Combined MEK/MDM2 inhibition demonstrates antitumor efficacy in TP53 wild-type thyroid and colorectal cancers with MAPK alterations

Most tumors with activating MAPK (mitogen-activated protein kinase) pathway alterations respond poorly to MEK inhibitors alone. Here, we evaluated combination therapy with MEK inhibitor selumetinib and MDM2 inhibitor KRT-232 in TP53 wild-type and MAPK altered colon and thyroid cancer models. In vitro, we showed synergy between selumetinib and KRT-232 on cell proliferation and colony formation assays. Immunoblotting confirmed p53 upregulation and MEK pathway inhibition. The combination was tested in vivo in seven patient-derived xenograft (PDX) models (five colorectal carcinoma and two papillary thyroid carcinoma models) with different KRAS, BRAF, and NRAS mutations. Combination therapy significantly prolonged event-free survival compared with monotherapy in six of seven models tested.
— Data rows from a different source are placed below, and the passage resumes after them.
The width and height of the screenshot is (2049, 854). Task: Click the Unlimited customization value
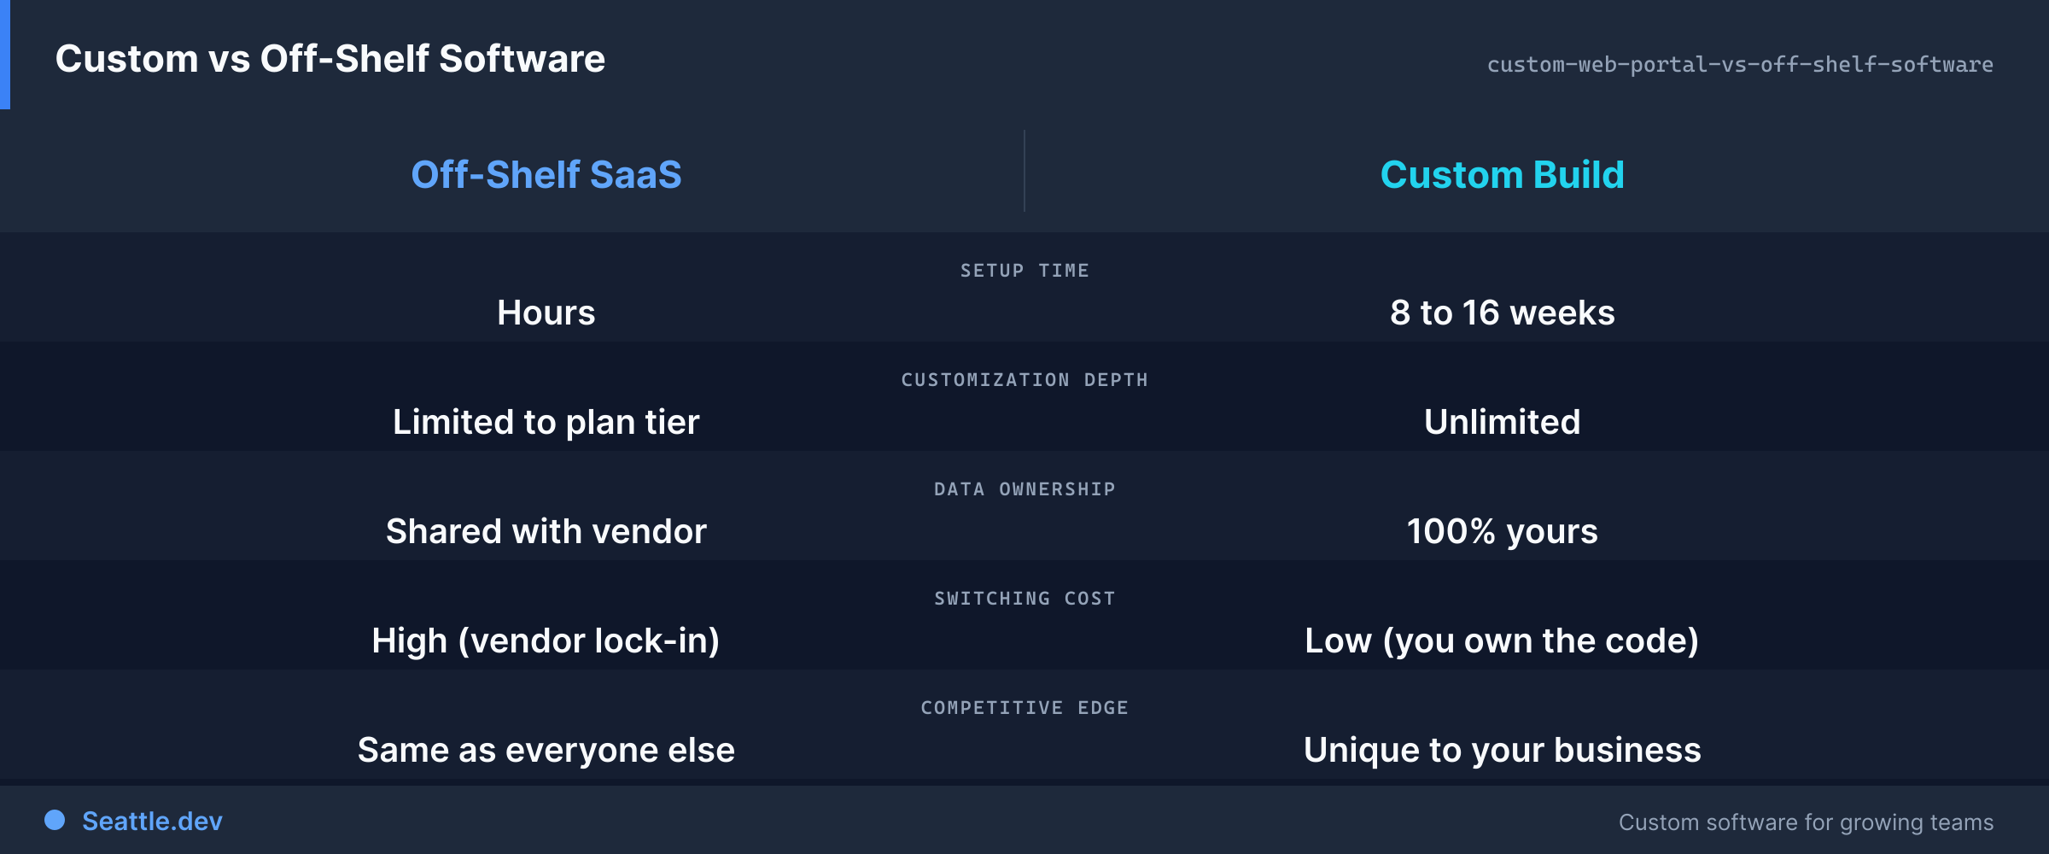1503,422
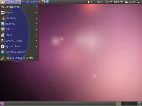Select the Games menu entry
Viewport: 142px width, 106px height.
click(19, 13)
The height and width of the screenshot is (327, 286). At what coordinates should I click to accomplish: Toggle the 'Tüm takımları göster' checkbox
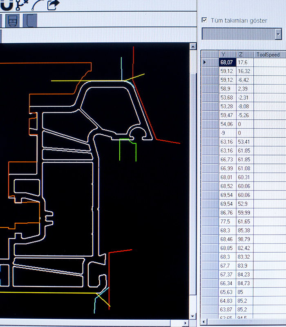pyautogui.click(x=204, y=20)
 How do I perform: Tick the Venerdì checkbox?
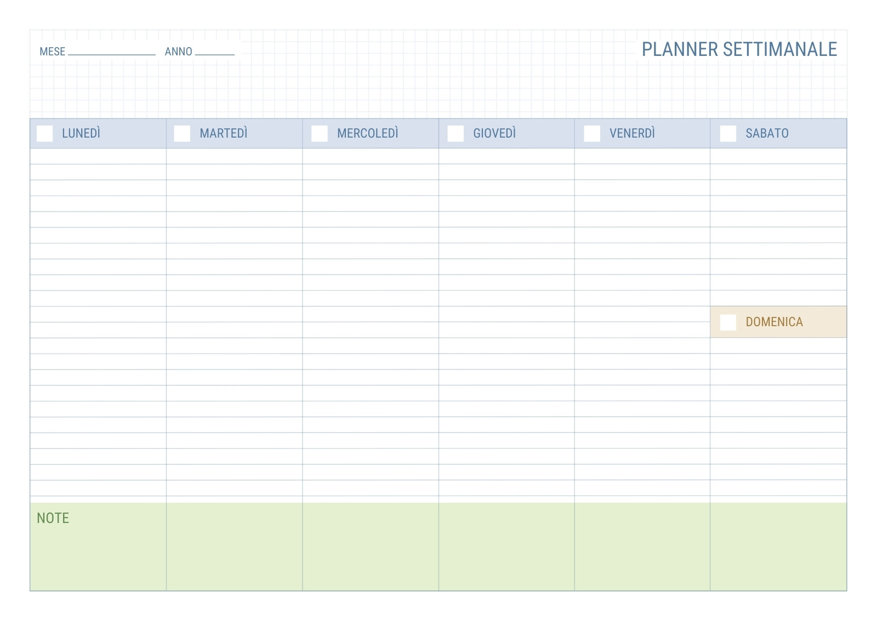(592, 134)
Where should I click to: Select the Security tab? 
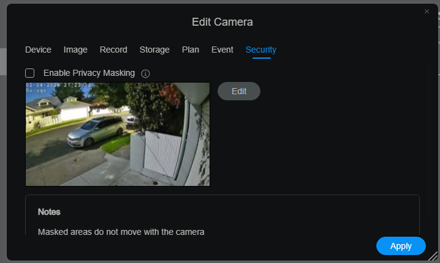click(261, 50)
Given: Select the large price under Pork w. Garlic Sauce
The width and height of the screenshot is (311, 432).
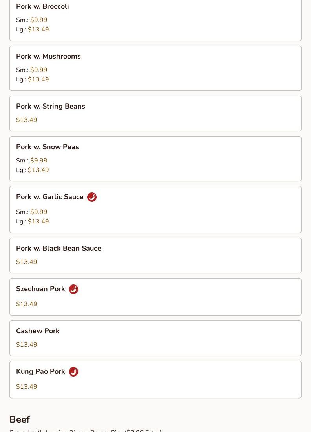Looking at the screenshot, I should click(x=38, y=222).
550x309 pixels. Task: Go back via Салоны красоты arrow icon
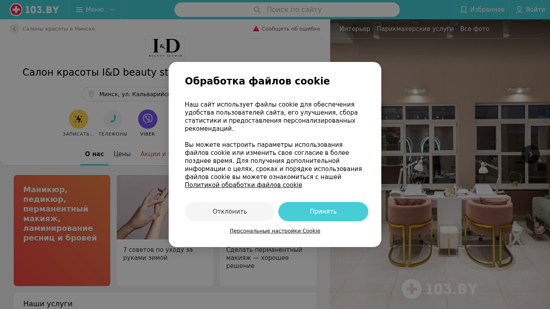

Reverse-phase protein arrays and immunohistochemistry, respectively, demonstrated upregulation of the p53 pathway and in two models cleaved caspase 3 with combination therapy. In summary, combined inhibition of MEK and MDM2 upregulated p53 expression, inhibited MAPK signaling and demonstrated greater antitumor efficacy than single drug therapy in both in vitro and in vivo settings. These findings support further clinical testing of the MEK/MDM2 inhibitor combination in tumors of epithelial origin with MAPK pathway alterations.